Published: 15/04/2004, Volume II4, No. 5801 Page 3 4
The government's plan to open up the NHS to the international private sector has been dealt another blow this week as AngloCanadian, the preferred bidder for the London chain of independent treatment centres, pulled out of contract negotiations with the Department of Health.
HSJ understands that negotiations have been called off because Anglo-Canadian was not able to offer a package that the DoH considered to be value for money.
Anglo-Canadian, a consortium including Calgary Health Region, the province's healthcare provider, University of Calgary Medical Group, and Surgical Centres Inc, was appointed as preferred bidder to the London chain, also known as GC7, in September.
The chain comprises Barnet and Chase Farm hospitals, King George Hospital in Ilford and the Royal National Throat, Nose and Ear Hospital in King's Cross.
The contract is to provide orthopaedics and general and specialised ear, nose and throat surgery over five years, treating approximately 30,000 patients a year.
A DoH spokesperson confirmed that Anglo-Canadian had been 'de-selected' from the bid, and said 'the [ITC procurement programme's] national implementation team is presently reviewing the situation with NHS sponsors and considering the available options with regard to continuing this contract'.
Anglo-Canadian was unavailable for comment.
HSJ understands that a letter was sent to all trust project leads for the chain from DoHappointed law firm Addleshaw Goddard, to inform them of the breakdown in negotiations late last week.
In February, when Mercury Health pulled out as preferred bidder for the national spine chain of ITCs, the status was handed to reserve preferred bidder Capio Healthcare UK. But in London, there is no reserve preferred bidder that can automatically replace Anglo-Canadian.
Yesterday, representatives from the national implementation team, the DoH and the trusts involved were due to meet to discuss the appointment of a new preferred bidder. It is expected that the DoH will open up the contract to bidders shortlisted in September's first wave of bids.

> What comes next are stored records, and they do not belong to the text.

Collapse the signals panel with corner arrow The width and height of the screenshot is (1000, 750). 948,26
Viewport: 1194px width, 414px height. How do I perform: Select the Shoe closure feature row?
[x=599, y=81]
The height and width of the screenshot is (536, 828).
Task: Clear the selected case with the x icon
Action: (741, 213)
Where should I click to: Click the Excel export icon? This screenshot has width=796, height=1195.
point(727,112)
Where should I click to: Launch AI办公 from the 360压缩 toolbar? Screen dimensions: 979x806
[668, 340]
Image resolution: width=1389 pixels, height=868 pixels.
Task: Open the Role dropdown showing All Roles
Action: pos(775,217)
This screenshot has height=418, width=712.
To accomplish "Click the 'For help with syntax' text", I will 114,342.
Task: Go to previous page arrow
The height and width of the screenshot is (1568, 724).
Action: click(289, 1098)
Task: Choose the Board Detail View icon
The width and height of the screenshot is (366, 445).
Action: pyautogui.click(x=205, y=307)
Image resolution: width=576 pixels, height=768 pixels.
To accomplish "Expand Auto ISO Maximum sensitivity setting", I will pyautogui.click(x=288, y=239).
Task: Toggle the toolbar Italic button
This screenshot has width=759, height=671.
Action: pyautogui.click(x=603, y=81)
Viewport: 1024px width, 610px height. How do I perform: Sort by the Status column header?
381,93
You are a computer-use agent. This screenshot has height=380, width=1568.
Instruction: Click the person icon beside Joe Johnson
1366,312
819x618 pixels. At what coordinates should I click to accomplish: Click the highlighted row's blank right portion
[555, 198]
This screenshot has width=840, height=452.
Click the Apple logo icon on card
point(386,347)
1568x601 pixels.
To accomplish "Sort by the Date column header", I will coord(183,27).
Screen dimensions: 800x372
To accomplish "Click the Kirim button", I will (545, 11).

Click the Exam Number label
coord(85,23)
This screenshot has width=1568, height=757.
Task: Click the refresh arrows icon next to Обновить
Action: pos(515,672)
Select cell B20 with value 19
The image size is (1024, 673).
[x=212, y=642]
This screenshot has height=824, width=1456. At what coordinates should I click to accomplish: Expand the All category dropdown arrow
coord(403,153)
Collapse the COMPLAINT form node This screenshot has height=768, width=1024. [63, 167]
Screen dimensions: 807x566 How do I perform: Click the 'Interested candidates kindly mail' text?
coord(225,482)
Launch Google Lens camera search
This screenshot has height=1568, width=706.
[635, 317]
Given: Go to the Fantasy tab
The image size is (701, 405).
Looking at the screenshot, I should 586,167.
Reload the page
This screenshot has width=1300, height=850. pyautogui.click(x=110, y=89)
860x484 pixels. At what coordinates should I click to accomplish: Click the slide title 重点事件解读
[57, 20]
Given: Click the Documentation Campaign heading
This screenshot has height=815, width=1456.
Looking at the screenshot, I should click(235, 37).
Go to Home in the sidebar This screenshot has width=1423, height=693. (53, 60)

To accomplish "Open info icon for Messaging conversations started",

A source close to the London chain negotiations said AngloCanadian was given a 'loose tender document in terms of volume and specialty at the start of negotiations', and had been given a bid price the DoH 'expected [it] to stick to'. He added that 'the DoH would not expect big changes resulting in swings to the bid price', something which had now happened.
But NHS Confederation policy director Nigel Edwards said he was surprised the process had not encountered more problems 'given the programme had been so rushed'.
A private sector source close to programme negotiations said the negotiating process was 'extremely complex'.
He said that one of the judgements bidders had to make was about the level of risk they were taking on. Typical sticking points in this type of negotiation might include quality assurance, national healthcare standards, building standards, high insurance costs for complaints and malpractice, and high legal fees.
Meanwhile, an announcement on successful bids for a further procurement programme is expected by the end of April.
Earlier this year, the DoH invited bids from private sector providers to treat an additional 25,000 patients nationally over the next year, two-thirds of whom will receive orthopaedic treatment. It is expected that the domestic private healthcare sector will be awarded the contracts, as it already has the infrastructure in place to carry out operations.
Both Bupa and Nuffield Hospitals have put in a bid.